• [Given records]
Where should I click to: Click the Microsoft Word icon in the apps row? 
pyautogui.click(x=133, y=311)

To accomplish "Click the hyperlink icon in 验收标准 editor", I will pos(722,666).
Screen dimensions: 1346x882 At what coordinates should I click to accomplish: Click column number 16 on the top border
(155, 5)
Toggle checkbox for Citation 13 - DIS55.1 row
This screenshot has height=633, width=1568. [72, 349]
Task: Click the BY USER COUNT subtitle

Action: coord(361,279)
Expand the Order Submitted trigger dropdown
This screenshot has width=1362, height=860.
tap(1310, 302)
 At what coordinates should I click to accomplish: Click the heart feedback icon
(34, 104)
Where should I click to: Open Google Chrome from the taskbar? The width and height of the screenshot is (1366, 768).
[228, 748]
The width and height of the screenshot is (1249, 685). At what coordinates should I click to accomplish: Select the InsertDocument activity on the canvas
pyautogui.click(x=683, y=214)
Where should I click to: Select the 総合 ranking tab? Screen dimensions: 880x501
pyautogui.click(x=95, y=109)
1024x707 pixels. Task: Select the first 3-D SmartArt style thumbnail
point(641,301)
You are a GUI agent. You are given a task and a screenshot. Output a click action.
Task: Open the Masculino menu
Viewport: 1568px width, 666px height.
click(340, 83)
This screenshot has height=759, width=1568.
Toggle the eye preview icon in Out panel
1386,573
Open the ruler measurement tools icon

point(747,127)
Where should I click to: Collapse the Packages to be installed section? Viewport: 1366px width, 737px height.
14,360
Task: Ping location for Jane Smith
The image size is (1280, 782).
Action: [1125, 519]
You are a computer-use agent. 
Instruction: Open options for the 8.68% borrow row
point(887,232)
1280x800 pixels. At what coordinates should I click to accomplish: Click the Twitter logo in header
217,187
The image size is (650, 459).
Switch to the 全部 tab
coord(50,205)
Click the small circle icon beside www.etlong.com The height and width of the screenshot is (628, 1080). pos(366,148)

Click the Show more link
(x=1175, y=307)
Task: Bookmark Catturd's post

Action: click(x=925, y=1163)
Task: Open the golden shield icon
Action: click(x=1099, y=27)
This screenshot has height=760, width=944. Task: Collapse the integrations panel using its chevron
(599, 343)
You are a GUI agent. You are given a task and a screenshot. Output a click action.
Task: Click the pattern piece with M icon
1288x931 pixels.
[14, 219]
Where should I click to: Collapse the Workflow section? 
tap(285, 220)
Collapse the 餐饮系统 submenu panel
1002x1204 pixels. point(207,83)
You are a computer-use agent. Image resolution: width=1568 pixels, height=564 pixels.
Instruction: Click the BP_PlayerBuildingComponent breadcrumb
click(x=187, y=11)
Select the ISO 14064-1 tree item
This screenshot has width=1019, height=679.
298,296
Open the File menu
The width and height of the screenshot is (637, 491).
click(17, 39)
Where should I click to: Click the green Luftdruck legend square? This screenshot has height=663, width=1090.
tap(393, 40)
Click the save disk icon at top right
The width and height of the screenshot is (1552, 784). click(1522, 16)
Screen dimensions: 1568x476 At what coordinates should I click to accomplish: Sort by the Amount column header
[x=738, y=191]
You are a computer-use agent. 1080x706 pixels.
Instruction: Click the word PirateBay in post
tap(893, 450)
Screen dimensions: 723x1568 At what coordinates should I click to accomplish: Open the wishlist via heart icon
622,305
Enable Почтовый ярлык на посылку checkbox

• [Work to be completed]
Please transcribe only the lines in the records above running from the line that has "Where should I click to: Open" through the line that has "Click the small", both included, exactly as they appear.

• [Response below]
Where should I click to: Open Google Chrome from the taskbar? The width and height of the screenshot is (1366, 768).
[228, 748]
The width and height of the screenshot is (1249, 685). At what coordinates should I click to accomplish: Select the InsertDocument activity on the canvas
pyautogui.click(x=683, y=214)
Where should I click to: Select the 総合 ranking tab? Screen dimensions: 880x501
pyautogui.click(x=95, y=109)
1024x707 pixels. Task: Select the first 3-D SmartArt style thumbnail
point(641,301)
You are a GUI agent. You are given a task and a screenshot. Output a click action.
Task: Open the Masculino menu
Viewport: 1568px width, 666px height.
click(340, 83)
This screenshot has height=759, width=1568.
Toggle the eye preview icon in Out panel
1386,573
Open the ruler measurement tools icon

point(747,127)
Where should I click to: Collapse the Packages to be installed section? Viewport: 1366px width, 737px height.
14,360
Task: Ping location for Jane Smith
The image size is (1280, 782).
Action: [1125, 519]
You are a computer-use agent. 
Instruction: Open options for the 8.68% borrow row
point(887,232)
1280x800 pixels. At what coordinates should I click to accomplish: Click the Twitter logo in header
217,187
The image size is (650, 459).
Switch to the 全部 tab
coord(50,205)
Click the small circle icon beside www.etlong.com The height and width of the screenshot is (628, 1080). pos(366,148)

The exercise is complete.